How to Save Your Travel Preferences
Stop re-entering the same travel preferences across booking sites. Learn how to save your airline, hotel, and meal preferences once and apply them automatically.

Your 6 AM flight to Denver just got delayed two hours, and you're scrambling to find alternatives that still get you to the client meeting on time. As you frantically search through booking sites, you're re-entering the same information you've typed dozens of times before: aisle seat preference, your United MileagePlus number, the fact that you need vegetarian meals, and your TSA PreCheck number.
You shouldn't have to do this. The right systems—set up correctly—remember your preferences and apply them automatically to every booking. This guide covers which preferences matter most, how to save them across different platforms, and how to verify they're actually being applied.
What Travel Preferences Actually Include
The preferences you've built over years of travel aren't just nice-to-haves—they're what keep you functional on the road. GBTA research groups them into five categories:
- Flight seating and airline loyalty programs
- Hotel room types and amenity access
- Ground transportation options
- Accessibility needs and travel documents
- Travel policy compliance requirements
Hotel and ground transportation preferences complete the essential profile foundation. Your room type preference affects your sleep quality and next-day performance—bed configuration, floor level, and amenities like dedicated workspace or gym access.

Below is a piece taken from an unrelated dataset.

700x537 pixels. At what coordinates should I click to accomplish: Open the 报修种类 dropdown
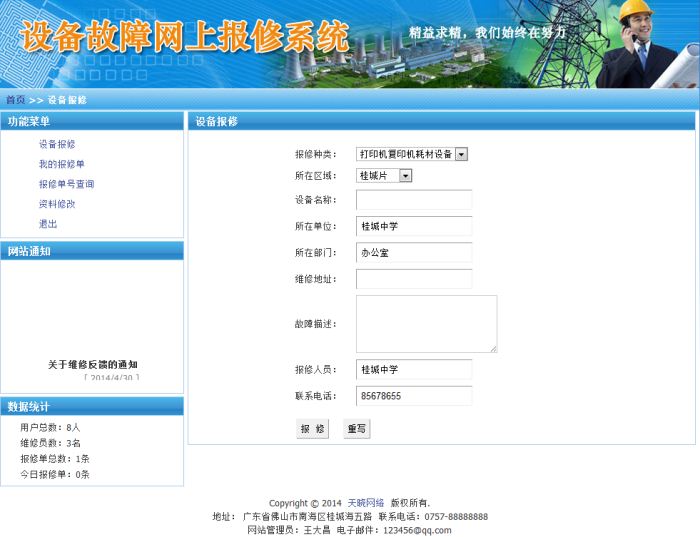click(x=412, y=155)
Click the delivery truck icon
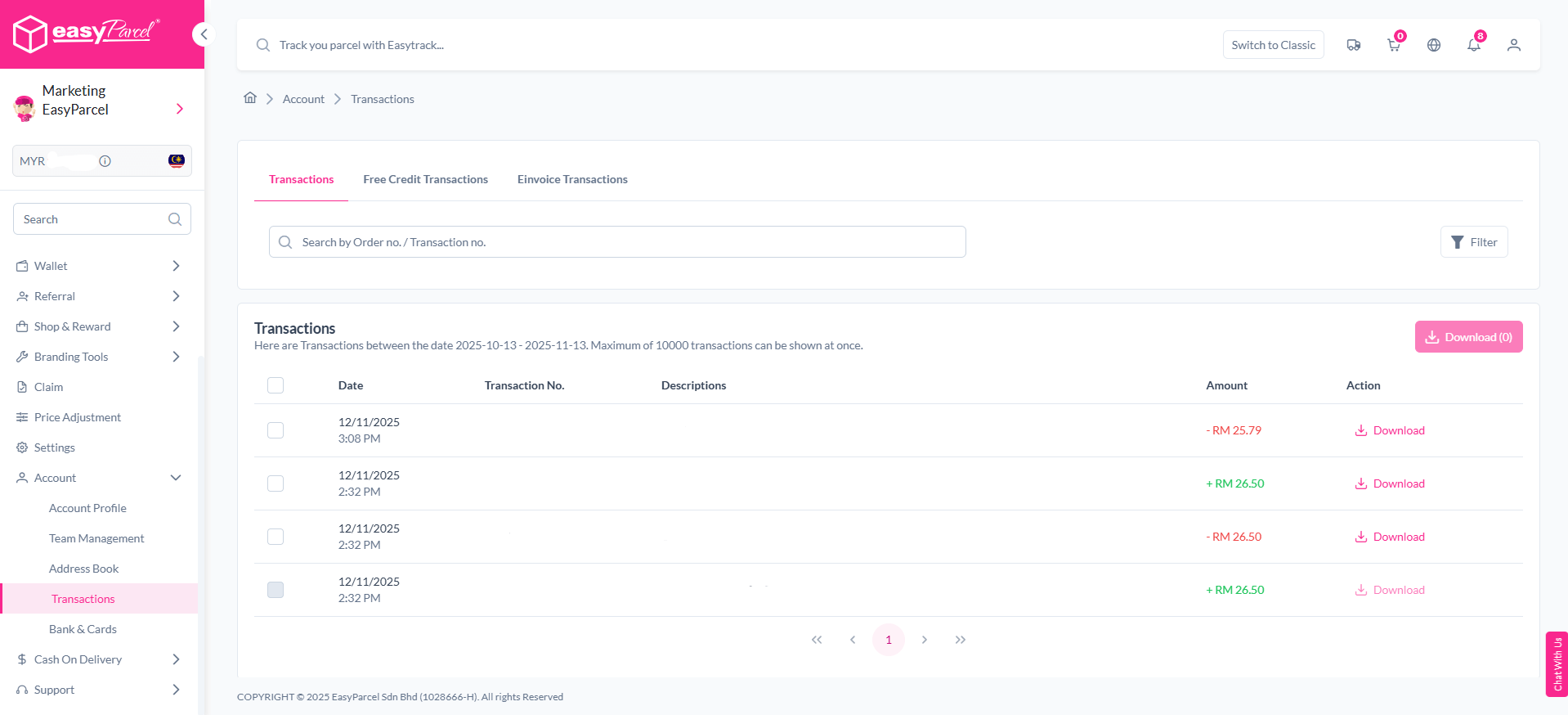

When these preferences aren't saved, you pay the price—literally. GBTA research shows employees most often pay out-of-pocket for flight cabin upgrades, airport lounge access, and extra hotel nights when corporate policies don't accommodate their needs.
Beyond comfort, some preferences are safety-critical. Accessibility needs, emergency contacts, and travel document information form a layer of your profile where errors have real consequences—companies can face liability when accessibility needs aren't met. Only 18% of travel managers report extensively accommodating accessibility needs, which means most travelers are on their own.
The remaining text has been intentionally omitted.